Taquet and colleagues estimated the incidence of the following neurological and psychiatric outcomes in the 6 months after confirmed COVID-19 diagnosis: intracranial hemorrhage; ischaemic stroke; parkinsonism; Guillain-Barré syndrome; nerve, nerve root and plexus disorders; myoneural junction and muscle disease; encephalitis; dementia; psychotic, mood and anxiety disorders, both separately and grouped; substance use disorder; and insomnia. They used a Cox model to compared incidences with those in propensity score-matched of individuals with influenza or other respiratory tract infections. Further, they assessed the impact of COVID-19 severity on these estimates as determined by hospitalization, intensive therapy unit admission and encephalopathy, as well as the robustness of between-cohort outcome differences by using different scenarios to repeat the analysis.

By comparing the primary cohort with four cohort of patients diagnosed during the same timeframe with additional index events, which were skin infection, urolithiasis, fracture of a large bone and pulmonary embolism, the researchers provided benchmarking for the incidence and risk for neurological and psychiatric sequelae.

Results showed an estimated incidence of 33.62% (95% CI, 33.17-34.07) for a neurological or psychiatric diagnosis in the 6 months after a COVID-19 diagnosis. A total of 12.84% (95% CI, 12.36-13.33) received their first neurological or psychiatric diagnosis during this timeframe. Patients admitted to an intensive therapy unit had an estimated incidence of a diagnosis of 46.42% (95% CI, 44.78-48.09) and for a first diagnosis of 25.79% (95% CI, 23.5-28.25). Among the whole COVID-19 cohort, estimated incidence was 0.56% for intracranial hemorrhage, 2.1% for ischaemic stroke, .11% for parkinsonism, 0.67% for dementia, 17.39% for anxiety disorder and 1.4% for psychotic disorder, among others. The group with intensive therapy unit admission had estimated incidence of 2.66% for intracranial hemorrhage, 6.92% for ischaemic stroke, 0.26% for parkinsonism, 1.74% for dementia, 19.15% for anxiety disorder and 2.77% for psychotic disorder. Those with COVID-19 more often experienced most diagnostic categories vs. those who had influenza (HR for any diagnosis = 1.44; 95% CI, 1.4-1.47) and those who had other respiratory tract infections (HR for any diagnosis = 1.16; 1.14-1.17). Patients with more severe COVID-19 had higher HRs and incidences.

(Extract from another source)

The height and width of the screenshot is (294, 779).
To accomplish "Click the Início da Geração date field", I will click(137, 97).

The researchers noted that the findings were robust to multiple sensitivity analyses and benchmarking against the additional index health events.

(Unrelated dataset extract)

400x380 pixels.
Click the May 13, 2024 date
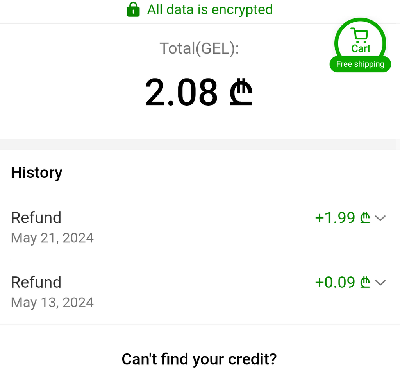(x=52, y=302)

“The present data show that COVID-19 is followed by significant rates of neurological and psychiatric diagnoses over the subsequent 6 months,” Taquet and colleagues wrote. “Services need to be configured, and resourced, to deal with this anticipated need.”

In a related editorial, Jonathan P Rogers, MRCPsych, of the division of psychiatry at the University College London, and Anthony S. David, FMedSci, of the Institute of Mental Health at the University College London, highlighted the implications of the current study on future research.

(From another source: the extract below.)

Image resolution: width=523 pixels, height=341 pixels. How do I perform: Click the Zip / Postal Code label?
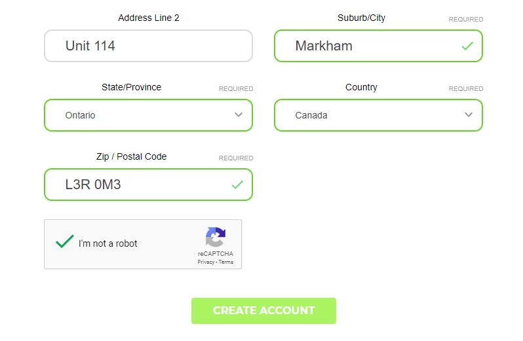point(131,156)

“Taquet and colleagues’ study points us towards the future, both in its methods and implications,” Rogers and David wrote. “Researchers need to be able to observe and anticipate the neurological and psychiatric outcomes of future emerging health threats by use of massive, international, real-world clinical data. Selection biases will remain an issue, not necessarily mitigated by sample size, and thus the onus should be on countries with public health care systems to enable truly comprehensive national data to be available for research. Sadly, many of the disorders identified in this study tend to be chronic or recurrent, so we can anticipate that the impact of COVID-19 could be with us for many years.”